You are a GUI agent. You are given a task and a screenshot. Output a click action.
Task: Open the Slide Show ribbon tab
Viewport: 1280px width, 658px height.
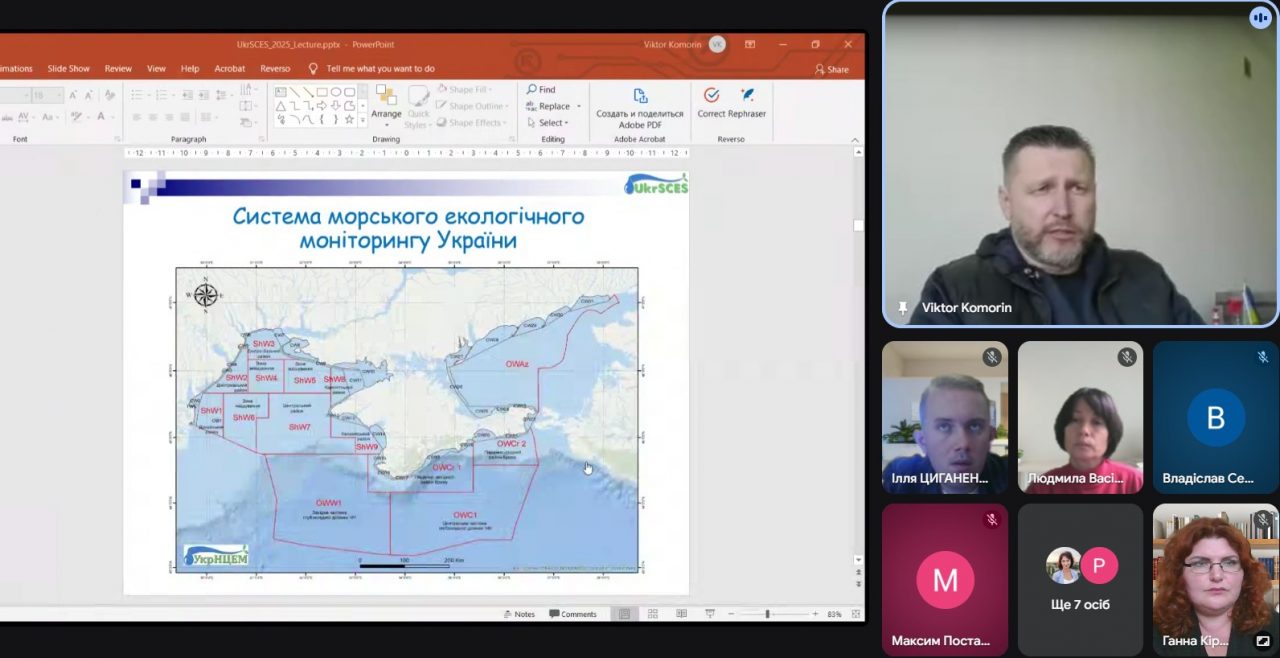[69, 69]
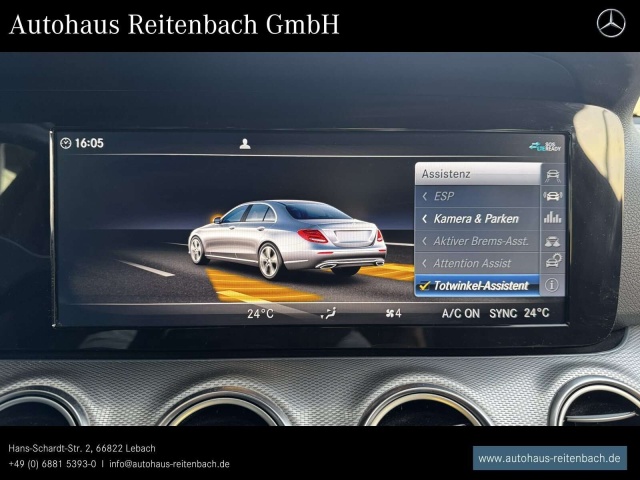Open www.autohaus-reitenbach.de website button
Image resolution: width=640 pixels, height=480 pixels.
point(550,458)
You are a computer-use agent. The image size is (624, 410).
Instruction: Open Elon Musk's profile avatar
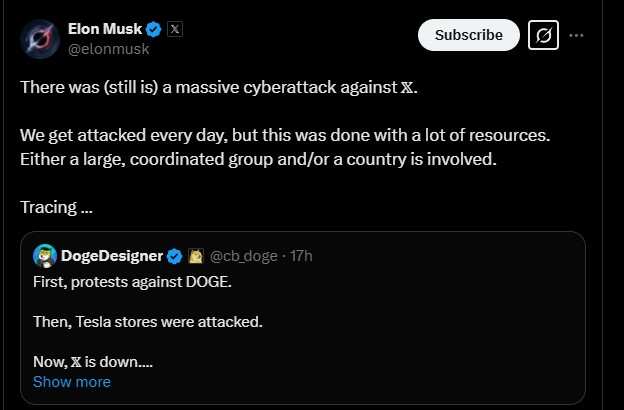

#####

• What the task asks: Output only the lines from the line that contains "You are a computer-use" through the end of the material, both ends included, and skip every picture.

• Answer box:
You are a computer-use agent. The image size is (624, 410).
Instruction: Open Elon Musk's profile avatar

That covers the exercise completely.